## What to produce
Only the lines from the one holding "714x545 pixels." to the final line of the material below belong in the answer, transcribed exactly.
=-=-=-=-=
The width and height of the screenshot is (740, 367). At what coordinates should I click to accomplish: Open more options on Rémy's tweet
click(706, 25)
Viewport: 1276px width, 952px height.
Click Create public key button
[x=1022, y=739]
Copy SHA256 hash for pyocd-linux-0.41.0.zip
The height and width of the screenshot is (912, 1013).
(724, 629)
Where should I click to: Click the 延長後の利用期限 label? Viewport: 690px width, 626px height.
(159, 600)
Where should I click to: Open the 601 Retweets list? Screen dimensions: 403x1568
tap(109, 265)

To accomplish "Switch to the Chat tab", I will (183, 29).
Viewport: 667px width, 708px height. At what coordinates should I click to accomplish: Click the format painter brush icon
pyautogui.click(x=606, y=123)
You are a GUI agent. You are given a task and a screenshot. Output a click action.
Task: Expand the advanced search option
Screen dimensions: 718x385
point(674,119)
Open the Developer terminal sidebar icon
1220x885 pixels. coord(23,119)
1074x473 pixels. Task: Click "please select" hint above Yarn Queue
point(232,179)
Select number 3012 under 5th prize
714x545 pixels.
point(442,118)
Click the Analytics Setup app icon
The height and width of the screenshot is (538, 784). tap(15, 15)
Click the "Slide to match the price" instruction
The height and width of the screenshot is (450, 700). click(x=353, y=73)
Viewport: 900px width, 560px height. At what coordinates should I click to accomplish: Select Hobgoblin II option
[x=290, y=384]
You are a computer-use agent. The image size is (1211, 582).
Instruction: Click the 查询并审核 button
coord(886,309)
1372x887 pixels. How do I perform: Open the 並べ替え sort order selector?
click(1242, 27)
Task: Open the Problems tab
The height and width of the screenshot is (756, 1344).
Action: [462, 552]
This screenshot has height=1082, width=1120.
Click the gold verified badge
=-=-=-=-=
## Response below
714x545 pixels.
point(442,118)
Click the Analytics Setup app icon
The height and width of the screenshot is (538, 784). tap(15, 15)
Click the "Slide to match the price" instruction
The height and width of the screenshot is (450, 700). click(x=353, y=73)
Viewport: 900px width, 560px height. At what coordinates should I click to accomplish: Select Hobgoblin II option
[x=290, y=384]
You are a computer-use agent. The image size is (1211, 582).
Instruction: Click the 查询并审核 button
coord(886,309)
1372x887 pixels. How do I perform: Open the 並べ替え sort order selector?
click(1242, 27)
Task: Open the Problems tab
The height and width of the screenshot is (756, 1344).
Action: [462, 552]
This screenshot has height=1082, width=1120.
Click the gold verified badge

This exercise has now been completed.